Work to complete.
Identify all lines in the data containing the string "horizontal". Copy them out.

/---

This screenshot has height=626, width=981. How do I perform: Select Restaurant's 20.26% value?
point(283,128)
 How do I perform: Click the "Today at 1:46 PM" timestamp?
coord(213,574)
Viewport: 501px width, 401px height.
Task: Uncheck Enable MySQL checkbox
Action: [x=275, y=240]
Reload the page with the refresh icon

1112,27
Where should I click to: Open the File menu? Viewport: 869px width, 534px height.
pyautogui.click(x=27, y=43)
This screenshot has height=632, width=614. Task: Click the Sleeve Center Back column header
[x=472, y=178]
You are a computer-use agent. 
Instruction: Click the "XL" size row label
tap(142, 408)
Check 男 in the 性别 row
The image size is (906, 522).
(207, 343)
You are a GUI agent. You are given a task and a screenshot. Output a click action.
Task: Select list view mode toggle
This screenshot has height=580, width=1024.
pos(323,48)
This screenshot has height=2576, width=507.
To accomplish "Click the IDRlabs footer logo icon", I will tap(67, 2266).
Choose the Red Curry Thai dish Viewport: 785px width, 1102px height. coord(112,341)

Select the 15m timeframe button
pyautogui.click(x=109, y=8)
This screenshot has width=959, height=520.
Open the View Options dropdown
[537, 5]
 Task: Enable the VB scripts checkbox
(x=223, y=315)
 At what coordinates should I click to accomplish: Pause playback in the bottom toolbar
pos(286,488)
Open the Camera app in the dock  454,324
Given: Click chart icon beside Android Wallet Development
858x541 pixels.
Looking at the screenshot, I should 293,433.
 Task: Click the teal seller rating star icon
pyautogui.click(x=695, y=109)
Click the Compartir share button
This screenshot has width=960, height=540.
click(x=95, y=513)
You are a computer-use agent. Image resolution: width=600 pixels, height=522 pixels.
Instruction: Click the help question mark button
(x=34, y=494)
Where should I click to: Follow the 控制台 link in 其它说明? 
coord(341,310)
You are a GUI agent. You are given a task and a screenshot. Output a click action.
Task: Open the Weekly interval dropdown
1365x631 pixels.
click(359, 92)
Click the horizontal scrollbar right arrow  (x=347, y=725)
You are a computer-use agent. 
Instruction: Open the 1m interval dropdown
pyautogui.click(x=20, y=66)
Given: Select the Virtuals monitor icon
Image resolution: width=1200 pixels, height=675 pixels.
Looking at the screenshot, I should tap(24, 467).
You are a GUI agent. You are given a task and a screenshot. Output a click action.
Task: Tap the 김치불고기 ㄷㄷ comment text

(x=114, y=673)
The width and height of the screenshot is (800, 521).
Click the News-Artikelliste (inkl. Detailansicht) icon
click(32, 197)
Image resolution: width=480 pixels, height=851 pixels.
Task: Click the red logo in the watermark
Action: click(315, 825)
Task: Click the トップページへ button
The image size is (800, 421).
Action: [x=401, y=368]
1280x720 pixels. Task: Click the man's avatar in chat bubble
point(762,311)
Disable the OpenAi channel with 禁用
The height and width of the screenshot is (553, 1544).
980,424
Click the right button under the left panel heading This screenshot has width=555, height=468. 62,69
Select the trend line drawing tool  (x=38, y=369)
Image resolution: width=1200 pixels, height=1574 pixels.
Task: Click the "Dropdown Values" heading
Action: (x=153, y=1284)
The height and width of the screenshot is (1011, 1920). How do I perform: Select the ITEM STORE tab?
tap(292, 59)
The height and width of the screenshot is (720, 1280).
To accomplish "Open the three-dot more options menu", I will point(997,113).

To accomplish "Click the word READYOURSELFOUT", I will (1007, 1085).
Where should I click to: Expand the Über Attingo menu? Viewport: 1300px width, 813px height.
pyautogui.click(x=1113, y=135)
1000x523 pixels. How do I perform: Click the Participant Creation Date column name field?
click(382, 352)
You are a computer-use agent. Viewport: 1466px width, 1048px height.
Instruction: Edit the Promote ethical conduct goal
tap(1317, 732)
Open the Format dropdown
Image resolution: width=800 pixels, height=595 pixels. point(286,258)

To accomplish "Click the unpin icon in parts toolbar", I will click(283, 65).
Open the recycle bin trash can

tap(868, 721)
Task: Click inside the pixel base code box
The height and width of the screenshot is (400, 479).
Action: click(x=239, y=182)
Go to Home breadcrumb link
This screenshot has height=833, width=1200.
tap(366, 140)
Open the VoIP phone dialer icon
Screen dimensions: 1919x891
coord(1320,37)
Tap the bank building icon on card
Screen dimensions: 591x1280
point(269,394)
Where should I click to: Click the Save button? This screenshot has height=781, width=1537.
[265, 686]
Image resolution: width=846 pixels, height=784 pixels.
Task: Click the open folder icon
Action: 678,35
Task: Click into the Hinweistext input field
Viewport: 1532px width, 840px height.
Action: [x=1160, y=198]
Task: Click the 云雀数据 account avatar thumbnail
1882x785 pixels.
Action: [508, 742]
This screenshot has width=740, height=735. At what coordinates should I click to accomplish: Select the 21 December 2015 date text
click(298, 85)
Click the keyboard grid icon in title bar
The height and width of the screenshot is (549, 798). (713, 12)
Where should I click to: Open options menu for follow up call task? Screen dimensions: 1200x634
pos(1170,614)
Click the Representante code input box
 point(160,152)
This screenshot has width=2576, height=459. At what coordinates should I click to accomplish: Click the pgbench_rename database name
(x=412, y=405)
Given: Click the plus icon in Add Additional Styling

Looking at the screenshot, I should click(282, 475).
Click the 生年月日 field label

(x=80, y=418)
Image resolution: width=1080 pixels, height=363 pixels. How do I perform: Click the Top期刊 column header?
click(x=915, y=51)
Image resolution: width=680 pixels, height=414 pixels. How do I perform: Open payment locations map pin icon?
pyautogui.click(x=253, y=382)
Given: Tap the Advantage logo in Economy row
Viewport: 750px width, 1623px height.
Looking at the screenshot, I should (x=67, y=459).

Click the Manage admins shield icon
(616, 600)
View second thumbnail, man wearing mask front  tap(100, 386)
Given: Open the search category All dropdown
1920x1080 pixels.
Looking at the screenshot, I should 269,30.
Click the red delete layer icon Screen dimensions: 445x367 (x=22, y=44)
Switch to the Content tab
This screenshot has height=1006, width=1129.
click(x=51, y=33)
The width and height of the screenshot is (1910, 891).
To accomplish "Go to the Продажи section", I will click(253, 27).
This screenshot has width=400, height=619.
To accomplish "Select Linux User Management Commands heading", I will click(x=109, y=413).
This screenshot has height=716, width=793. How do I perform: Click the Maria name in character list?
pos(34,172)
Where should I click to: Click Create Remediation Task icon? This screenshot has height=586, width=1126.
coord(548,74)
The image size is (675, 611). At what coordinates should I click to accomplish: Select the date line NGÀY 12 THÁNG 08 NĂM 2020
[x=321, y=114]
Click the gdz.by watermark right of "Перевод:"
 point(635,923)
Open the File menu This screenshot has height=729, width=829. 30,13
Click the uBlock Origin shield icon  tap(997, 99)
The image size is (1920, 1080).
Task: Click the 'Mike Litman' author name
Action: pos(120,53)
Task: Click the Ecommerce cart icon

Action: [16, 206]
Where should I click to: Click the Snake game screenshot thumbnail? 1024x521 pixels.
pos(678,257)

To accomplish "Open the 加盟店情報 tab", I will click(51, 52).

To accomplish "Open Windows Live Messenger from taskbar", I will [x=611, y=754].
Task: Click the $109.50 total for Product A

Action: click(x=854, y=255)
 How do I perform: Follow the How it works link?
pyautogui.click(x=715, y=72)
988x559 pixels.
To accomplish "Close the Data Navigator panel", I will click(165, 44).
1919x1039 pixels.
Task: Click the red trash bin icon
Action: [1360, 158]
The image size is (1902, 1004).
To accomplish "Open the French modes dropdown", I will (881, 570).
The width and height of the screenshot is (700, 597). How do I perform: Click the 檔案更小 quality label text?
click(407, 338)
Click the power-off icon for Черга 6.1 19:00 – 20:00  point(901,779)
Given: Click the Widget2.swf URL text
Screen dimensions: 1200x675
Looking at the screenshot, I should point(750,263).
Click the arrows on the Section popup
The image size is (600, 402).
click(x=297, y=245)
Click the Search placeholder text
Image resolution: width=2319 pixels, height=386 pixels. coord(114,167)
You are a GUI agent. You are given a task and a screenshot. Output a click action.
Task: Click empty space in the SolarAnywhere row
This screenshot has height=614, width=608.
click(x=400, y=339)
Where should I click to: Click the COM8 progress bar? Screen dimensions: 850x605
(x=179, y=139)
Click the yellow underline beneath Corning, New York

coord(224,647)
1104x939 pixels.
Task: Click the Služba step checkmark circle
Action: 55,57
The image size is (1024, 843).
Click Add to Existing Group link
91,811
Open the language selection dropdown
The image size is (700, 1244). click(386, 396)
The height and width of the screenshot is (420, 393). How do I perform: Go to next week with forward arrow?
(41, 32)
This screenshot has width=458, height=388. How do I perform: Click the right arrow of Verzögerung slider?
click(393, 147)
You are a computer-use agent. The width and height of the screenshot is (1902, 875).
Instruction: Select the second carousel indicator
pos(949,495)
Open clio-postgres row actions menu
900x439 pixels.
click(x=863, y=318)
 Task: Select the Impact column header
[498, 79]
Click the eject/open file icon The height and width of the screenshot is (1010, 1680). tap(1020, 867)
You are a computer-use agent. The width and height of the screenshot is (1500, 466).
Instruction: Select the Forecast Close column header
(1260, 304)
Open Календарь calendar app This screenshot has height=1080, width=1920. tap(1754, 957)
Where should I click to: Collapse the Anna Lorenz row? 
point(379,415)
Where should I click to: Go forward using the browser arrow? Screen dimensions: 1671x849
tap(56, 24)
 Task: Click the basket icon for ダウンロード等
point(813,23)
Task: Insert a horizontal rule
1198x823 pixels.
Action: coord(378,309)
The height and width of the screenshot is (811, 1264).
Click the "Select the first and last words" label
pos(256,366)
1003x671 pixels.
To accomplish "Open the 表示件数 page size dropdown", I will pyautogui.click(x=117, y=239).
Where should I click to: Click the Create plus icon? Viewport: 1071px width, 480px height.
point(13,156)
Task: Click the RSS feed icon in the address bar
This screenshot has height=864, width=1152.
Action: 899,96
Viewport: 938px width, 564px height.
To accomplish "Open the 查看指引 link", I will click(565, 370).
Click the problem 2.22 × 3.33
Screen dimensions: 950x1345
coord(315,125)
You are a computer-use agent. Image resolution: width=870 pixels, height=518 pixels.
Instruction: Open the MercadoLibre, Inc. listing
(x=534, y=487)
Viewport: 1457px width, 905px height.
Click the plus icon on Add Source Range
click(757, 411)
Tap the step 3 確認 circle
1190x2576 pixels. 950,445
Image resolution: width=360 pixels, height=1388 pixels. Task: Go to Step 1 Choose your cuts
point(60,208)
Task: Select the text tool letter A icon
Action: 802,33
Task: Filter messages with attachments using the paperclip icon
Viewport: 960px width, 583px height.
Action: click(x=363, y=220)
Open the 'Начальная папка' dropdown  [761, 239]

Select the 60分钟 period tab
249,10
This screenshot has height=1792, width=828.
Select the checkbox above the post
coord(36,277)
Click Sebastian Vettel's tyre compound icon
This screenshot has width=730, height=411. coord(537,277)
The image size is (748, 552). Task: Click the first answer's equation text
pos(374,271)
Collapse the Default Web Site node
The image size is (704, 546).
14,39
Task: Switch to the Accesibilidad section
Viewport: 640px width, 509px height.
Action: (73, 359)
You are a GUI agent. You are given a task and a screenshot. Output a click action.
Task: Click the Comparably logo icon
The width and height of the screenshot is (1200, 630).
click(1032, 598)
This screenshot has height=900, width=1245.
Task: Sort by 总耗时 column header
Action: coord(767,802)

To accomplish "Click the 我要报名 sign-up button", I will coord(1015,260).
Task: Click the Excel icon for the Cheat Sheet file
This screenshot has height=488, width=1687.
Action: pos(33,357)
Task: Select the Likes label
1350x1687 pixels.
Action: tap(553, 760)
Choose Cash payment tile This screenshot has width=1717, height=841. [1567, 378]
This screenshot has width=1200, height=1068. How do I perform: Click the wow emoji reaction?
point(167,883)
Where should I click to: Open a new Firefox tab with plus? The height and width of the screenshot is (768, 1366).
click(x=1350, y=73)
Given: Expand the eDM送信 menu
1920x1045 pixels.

\---

Response to the task.
Click the horizontal scrollbar right arrow  (x=347, y=725)
Task: Insert a horizontal rule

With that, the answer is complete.